Dogecoin saw a significant drop as it fell below a crucial technical support level, reflecting a broader trend of risk aversion in the crypto market following the Federal Reserve’s recent interest rate announcement.
Background
The cryptocurrency market reacted defensively after the U.S. Federal Reserve decided to cut interest rates by 25 basis points, bringing the target range to 3.5% to 3.75%. While the cut itself was anticipated, internal disagreements among policymakers and rising concerns about inflation unsettled risk assets. This turmoil contributed to a noticeable decline in digital currencies.
Meme tokens, known for their high volatility during macroeconomic disturbances, lagged behind as Bitcoin dipped below $90,000 over the weekend. Even though there weren’t any specific negative developments for Dogecoin, it faced increased pressure as traders opted to pull back amid growing market instability.
Technical Analysis
Technically speaking, DOGE encountered what is often termed a textbook surrender event.
The crucial support level of $0.1407 failed dramatically on December 12th at 15:00 UTC. After this breakdown, selling pressure surged, with trading volume skyrocketing by 348%, indicating that liquidations were taking place instead of typical profit-taking mechanisms. Such volume surges during support failures can often signal that sellers are nearing exhaustion.
After hitting a low of $0.1372, selling pressure started to ease. The following candlestick volume diminished gradually, suggesting that sellers were losing their grip. This was followed by a rapid rebound, forming a V-shaped recovery, indicative of panic-driven buying by participants.
While the broader trend remains damaged, the immediate downward momentum appears to have subsided, provided that the $0.1372 level holds.
Price Overview
DOGE experienced a decline of 2.6%, dropping from $0.1413 to $0.1376, which reflects an intraday volatility of 4.6%.
The most pronounced selling occurred during the breakdown period, with volume hitting 1.11 billion tokens as aggressive bidding led to a swift price reduction.

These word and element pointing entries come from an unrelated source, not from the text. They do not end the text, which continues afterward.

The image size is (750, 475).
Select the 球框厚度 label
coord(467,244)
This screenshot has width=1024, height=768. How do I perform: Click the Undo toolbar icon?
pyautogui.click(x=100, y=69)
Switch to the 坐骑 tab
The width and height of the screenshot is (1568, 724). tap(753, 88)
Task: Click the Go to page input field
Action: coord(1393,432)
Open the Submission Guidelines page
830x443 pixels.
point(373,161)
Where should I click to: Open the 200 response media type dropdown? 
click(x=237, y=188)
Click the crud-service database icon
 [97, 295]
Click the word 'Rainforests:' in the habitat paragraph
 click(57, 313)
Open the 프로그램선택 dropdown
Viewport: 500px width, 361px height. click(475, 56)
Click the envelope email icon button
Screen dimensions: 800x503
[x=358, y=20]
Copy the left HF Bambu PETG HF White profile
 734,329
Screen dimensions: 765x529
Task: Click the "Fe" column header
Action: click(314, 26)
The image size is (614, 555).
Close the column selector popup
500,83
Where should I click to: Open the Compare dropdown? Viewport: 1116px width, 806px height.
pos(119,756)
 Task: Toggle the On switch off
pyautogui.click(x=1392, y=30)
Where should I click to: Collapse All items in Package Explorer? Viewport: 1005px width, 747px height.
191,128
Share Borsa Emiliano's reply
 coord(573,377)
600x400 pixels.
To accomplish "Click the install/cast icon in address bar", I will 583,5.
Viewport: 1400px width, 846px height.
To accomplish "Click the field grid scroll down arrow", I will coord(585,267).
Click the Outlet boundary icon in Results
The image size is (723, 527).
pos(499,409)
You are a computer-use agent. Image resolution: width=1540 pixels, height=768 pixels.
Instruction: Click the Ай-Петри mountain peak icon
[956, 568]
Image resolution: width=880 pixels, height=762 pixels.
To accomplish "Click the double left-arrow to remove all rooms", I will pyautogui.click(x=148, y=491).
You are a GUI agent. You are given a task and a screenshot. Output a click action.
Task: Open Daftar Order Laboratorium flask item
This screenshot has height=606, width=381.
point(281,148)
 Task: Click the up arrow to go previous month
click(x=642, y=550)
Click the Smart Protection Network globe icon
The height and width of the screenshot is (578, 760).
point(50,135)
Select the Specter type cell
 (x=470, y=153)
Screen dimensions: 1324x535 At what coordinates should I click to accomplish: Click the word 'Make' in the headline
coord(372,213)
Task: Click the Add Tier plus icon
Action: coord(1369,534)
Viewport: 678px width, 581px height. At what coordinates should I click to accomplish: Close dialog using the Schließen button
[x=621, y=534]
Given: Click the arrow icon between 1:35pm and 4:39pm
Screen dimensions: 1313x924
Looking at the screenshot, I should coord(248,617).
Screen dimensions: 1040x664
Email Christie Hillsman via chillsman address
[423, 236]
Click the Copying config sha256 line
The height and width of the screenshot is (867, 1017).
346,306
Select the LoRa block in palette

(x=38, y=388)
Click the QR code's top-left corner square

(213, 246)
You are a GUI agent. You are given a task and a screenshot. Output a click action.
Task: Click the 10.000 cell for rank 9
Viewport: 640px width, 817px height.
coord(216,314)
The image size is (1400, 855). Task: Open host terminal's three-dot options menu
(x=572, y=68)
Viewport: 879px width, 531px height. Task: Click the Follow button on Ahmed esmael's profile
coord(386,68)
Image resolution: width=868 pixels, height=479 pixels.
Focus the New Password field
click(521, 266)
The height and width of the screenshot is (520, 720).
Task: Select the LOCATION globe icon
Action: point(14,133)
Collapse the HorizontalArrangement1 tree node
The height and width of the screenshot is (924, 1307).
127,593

After reaching a low of $0.1372, DOGE managed to stabilize and gradually recover, closing around $0.1376.
There was a spike in volatility late in the session that momentarily pushed the price back down to $0.1372, but buyers defended that level, establishing it as short-term support.
Trader Considerations
Dogecoin is currently at a critical juncture.
- The $0.1372 low is key short-term support.
- If it maintains above this level, consolidation may be more favorable than a continued decline.
- A rebound to $0.1407 would indicate a correction in the short-term trend towards the $0.1425-$0.1440 range.
- If it fails to hold above $0.1372, there’s a potential for a drop toward liquidity support at $0.1354.
- Current volume patterns suggest that the capitulation phase of selling may already be over.
In essence, DOGE seems to be transitioning from a severe downturn into a phase of stabilization. The next steps will depend on whether buyers can defend the $0.137 mark and restore prior support or if increasing macroeconomic pressures will compel a further decline.